— Start of Excerpt to read —

The solution: Take a famous historical event that is shrouded in mystery, an event of which not many details are publicly known. Then fill the gap of historical records with whatever you want, this way "revealing" what actually happened. This adds the bonus that everyone likes a good mystery (and its eventual solution).

Depending on the tone and genre of your work, your "explanation" can range from mundane, over humorous, to absolutely fantastic.

The Gump likes to cause this events. Of course Historical Domain Characters as well as fictional Public Domain Characters may be involved too. Perhaps they did even use a Public Domain Artifact.

Anyway, in the end you can proudly claim that your story is Very Loosely Based on a True Story.

Closely related to Historical In-Joke. Can also overlap with Beethoven Was an Alien Spy, when the focus lies on specific historical individuals. Often happens at, and tightly involves, a Landmark of Lore. Also, at least one of this events is a must-have for any Conspiracy Kitchen Sink story worth its salt.

Note that sometimes mysteries get solved, or even debunked as not having been that mysterious in the first place. In this case the work either was written in a time before the solution/debunking, or the writer didn't get the memo, or he just didn't care.

Stock Unsolved Mysteries that that have its own trope pages:

Stock Unsolved Mysteries without their own pages, and examples thereof:

  • Mysterious murder cases.
    • The gruesome unsolved murder of Elizabeth Short, nicknamed "Black Dahlia", 1947 in Los Angeles.
      • Is a major part of the plot in LA Noire. (It turns out that the killer was the half-brother of a very highly-placed politician, so after you find and kill him, the whole matter is sealed up and quieted down.)
      • Was also the plot of an episode of Hunter.
      • In the '90s adventure game Black Dahlia, it turned out to be part of an ancient magical ritual carried out by Nazis.
      • And then, of course, there's the book Black Dahlia, and the movie adaptation.
    • David Fincher's film Zodiac strongly suggests that a real suspect in the officially unsolved Zodiac Killings was the guilty party.
    • The Grant Morrison/Daniel Vallely comic book Bible John: A Forensic Meditation is a surreal, hallucinogenic speculation on the unidentified Serial Killer's possible motivations.
    • Edgar Allan Poe's story The Mystery of Marie Roget, shows his detective protagonist C. Auguste Dupin solve a real unsolved murder receiving tremendous newspaper coverage at the time. Most students of the case now accept a different solution.
  • Mysterious disappearances.
    • The disappearance of the British peer Lord Lucan in 1974, shortly after his children's nanny was murdered.
    • The disappearance of the American labor union leader Jimmy Hoffa in 1975.

— End of Excerpt to read —
— Start of Records shown —

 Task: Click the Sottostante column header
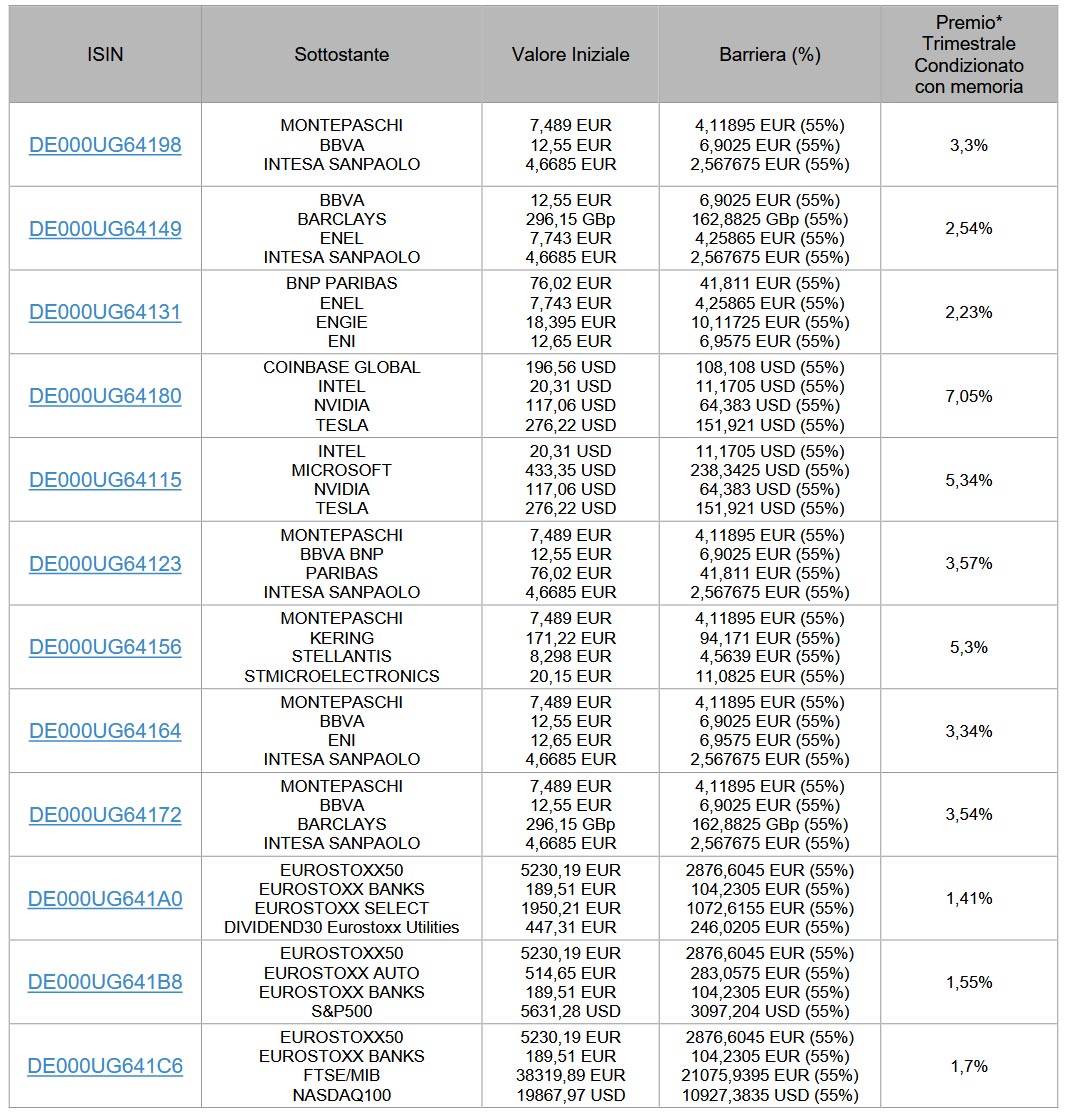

— End of Records shown —
— Start of Records shown —

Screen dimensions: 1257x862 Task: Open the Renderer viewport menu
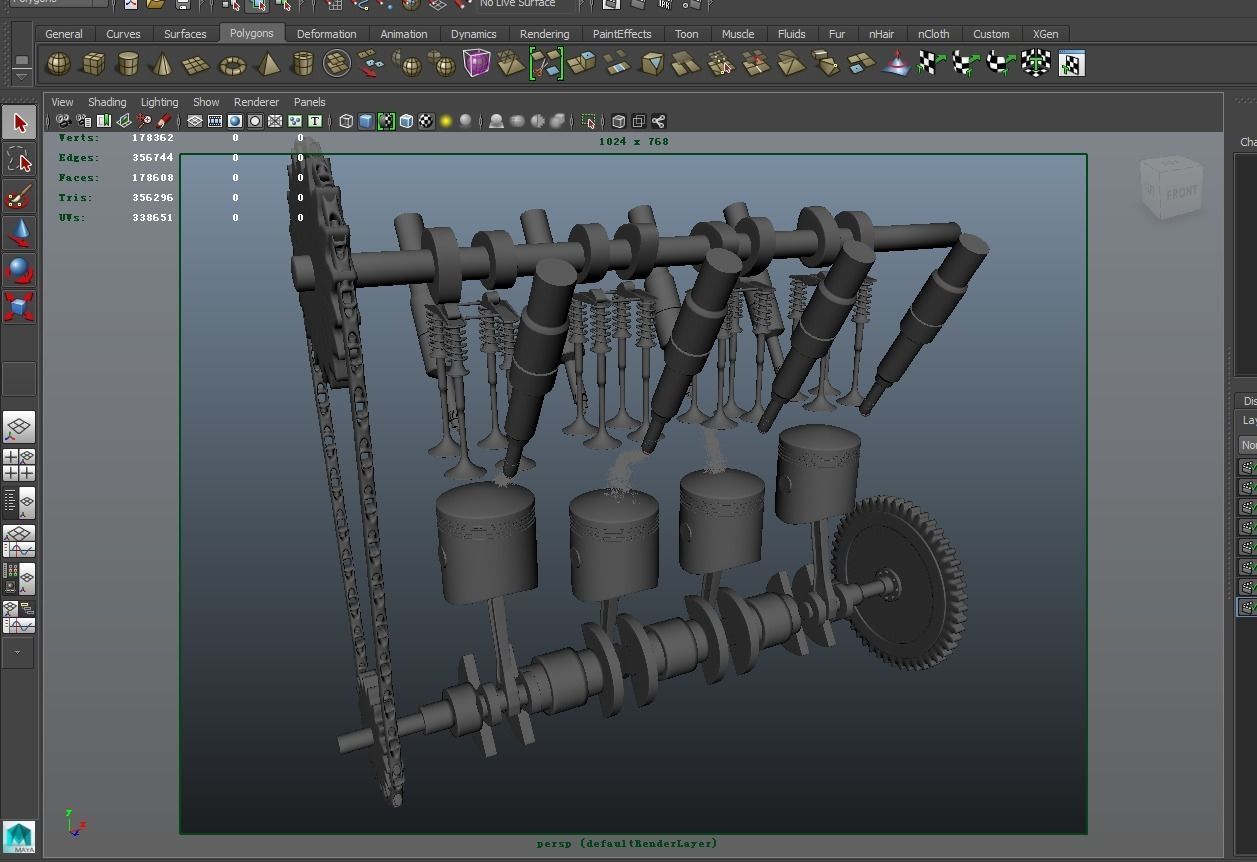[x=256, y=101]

— End of Records shown —

Task instructions:
• A. Repeat the part of the unsolved-mysteries excerpt between "The solution: Take" and "to absolutely fantastic.", inclusive.
• B. According to the unsolved-mysteries excerpt, what did the murder turn out to be part of in the '90s adventure game Black Dahlia?
The rows play no part in this work.

Answers below:
• A.
The solution: Take a famous historical event that is shrouded in mystery, an event of which not many details are publicly known. Then fill the gap of historical records with whatever you want, this way "revealing" what actually happened. This adds the bonus that everyone likes a good mystery (and its eventual solution).

Depending on the tone and genre of your work, your "explanation" can range from mundane, over humorous, to absolutely fantastic.

• B. An ancient magical ritual carried out by Nazis.